§ Verilen görev 1
Nurçin'le yapılan söyleşide, evde yalnız kaldığı uykusuz gecelerde yaptığını söylediği şeyleri sırala.
§ Verilen görev 2
Nurçin'in resimleri üzerine söyleşiden "Bütün bunlar edebiyat!" ile "belirdiğini fark ettim." arasındaki bölümü, bu ifadeler de dahil olmak üzere aynen çıkar.
§ Verilen görev 3
Nurçin'in resimleri üzerine yapılan söyleşiyi kaldığı yerden devam ettir.

§ Sayfa
========

[Devam - Daha Çok Nurçin] [Ana Sayfa]
Nasıl?
Ayrıntı, içiçe ayrıntı. Renk, Çizgi, Form, Malzeme, Her şey ayrıntı. Bütün bile...
Neyi?
Yüzler, birbirinin içinden çıkan yüzler, ölüler, parçalanmış vücutlar, azizler, cellatlar, içiçe bir kalabalık.
İyi ve Kötü, güzel ve çirkin, neyin nerede başlayıp bittiğini ayırmak güç.
Bütün bunlar edebiyat!
Kısaca, Nurçin'in resimlerinde açıklayamadığım bir şey var...
Bubi
"FRANSA İKLİMİNDE, İHTİLALİNDE YAŞADIM."
Bubi: Nurçin hanım. Bildiğim kadarı ile resimle ilgili bir öğreniminiz veya geçmişte herhangi bir sanatçı ile paylaştığınız bir atölye çalışmanız yok. Peki resim yapmaya nasıl başladınız?
Nurçin: Çocukluğumda beri hep yalnızdım. Yalnızlıktan çok ürküyorum. Özellikle geceleri evde yalnız başıma kalmak benim için kelimenin tam anlamı ile bir kabustu. Bu yüzden evde bir başkası olmayınca sabahlara kadar uyamıyordum. Kitap okuyor. Yazı yazıyor. Çoğu kez düşünüyordum. Bir gece ilk kez yatak çarşafımda yüzler belirdiğini fark ettim.
Bubi: Bu görüntüler sizi nasıl etkiledi?

========

§ Sağlanan veriler
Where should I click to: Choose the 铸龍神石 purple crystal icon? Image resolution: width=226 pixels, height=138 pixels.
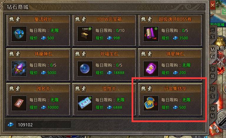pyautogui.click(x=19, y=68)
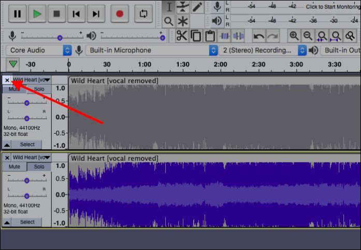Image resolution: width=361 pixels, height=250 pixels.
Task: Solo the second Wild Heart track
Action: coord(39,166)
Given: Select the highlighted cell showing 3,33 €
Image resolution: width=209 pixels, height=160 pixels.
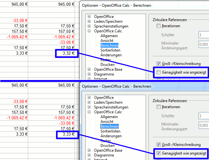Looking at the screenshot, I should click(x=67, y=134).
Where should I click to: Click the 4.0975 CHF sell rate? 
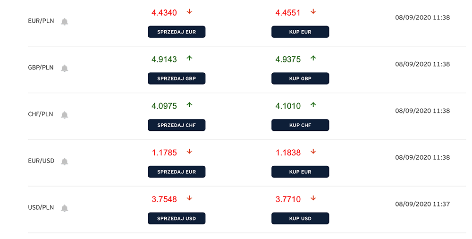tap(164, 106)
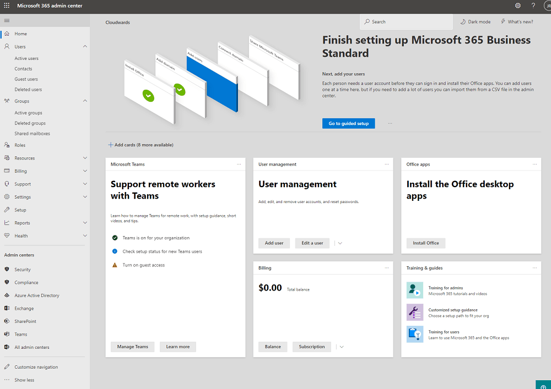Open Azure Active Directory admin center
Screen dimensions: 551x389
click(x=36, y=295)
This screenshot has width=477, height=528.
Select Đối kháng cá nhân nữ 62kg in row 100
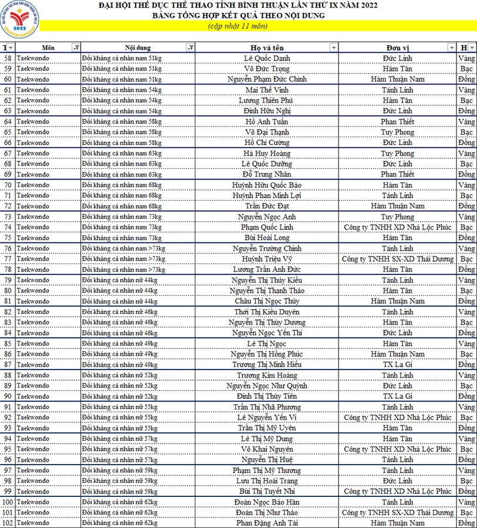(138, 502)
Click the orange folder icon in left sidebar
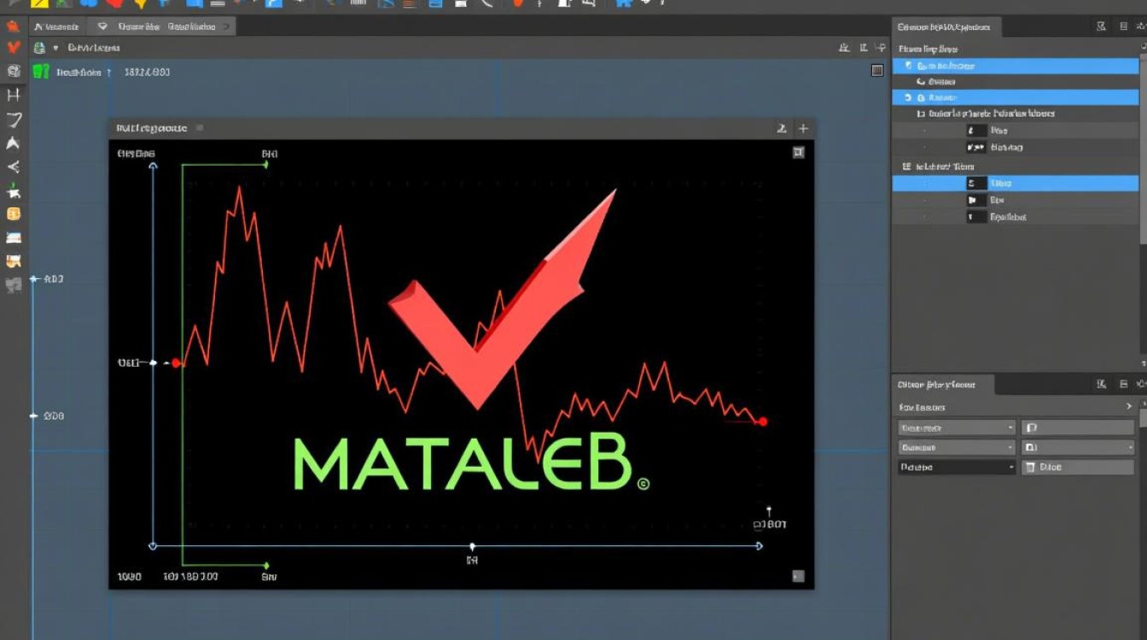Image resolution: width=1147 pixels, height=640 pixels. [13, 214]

========

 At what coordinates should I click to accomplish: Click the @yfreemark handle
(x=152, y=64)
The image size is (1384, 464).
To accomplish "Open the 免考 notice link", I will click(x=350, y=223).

========

§ Görev çıktısı 1
- Kitap okumak
- Yazı yazmak
- Düşünmek

§ Görev çıktısı 2
Bütün bunlar edebiyat!
Kısaca, Nurçin'in resimlerinde açıklayamadığım bir şey var...
Bubi
"FRANSA İKLİMİNDE, İHTİLALİNDE YAŞADIM."
Bubi: Nurçin hanım. Bildiğim kadarı ile resimle ilgili bir öğreniminiz veya geçmişte herhangi bir sanatçı ile paylaştığınız bir atölye çalışmanız yok. Peki resim yapmaya nasıl başladınız?
Nurçin: Çocukluğumda beri hep yalnızdım. Yalnızlıktan çok ürküyorum. Özellikle geceleri evde yalnız başıma kalmak benim için kelimenin tam anlamı ile bir kabustu. Bu yüzden evde bir başkası olmayınca sabahlara kadar uyamıyordum. Kitap okuyor. Yazı yazıyor. Çoğu kez düşünüyordum. Bir gece ilk kez yatak çarşafımda yüzler belirdiğini fark ettim.

§ Görev çıktısı 3
Nurçin: Beni korkutmadı. Yalnız rahatsız oldum. Neden görüyorum diye endişelendim. Sonra bunları gerçekten görüp görmediğimi anlamak için bir gün elime kalemi aldım. Üzerlerinden çizdim. Görüntülerin kaybolup dağıldığını bozulmadığını anladım. Gerçekten görüyordum.
Bubi: Neyi görüyordun?
Nurçin: Neye baksam daha sonra yüze dönüşmeye başladılar. Duvarlar. Pencereler bana kendi formalarının dışında ayrı şekiller halinde görünüyorlar.
Bubi: Yalnız yüz olarak mı?
Nurçin: İlk önce yalnız yüzler gördüm. Sonra vücutlar da görmeye başladım. Ama nadir olarak hayvan ve çiçekleri ve sonra ağacı çizdim.
Bubi: Sizce bu görüntüler aslında var mıydı? Yoksa siz mi bir şeylere benzetiyordunuz?
Nurçin: Vardı. Çizgilerden sonra yazılar da gelmeye başladı.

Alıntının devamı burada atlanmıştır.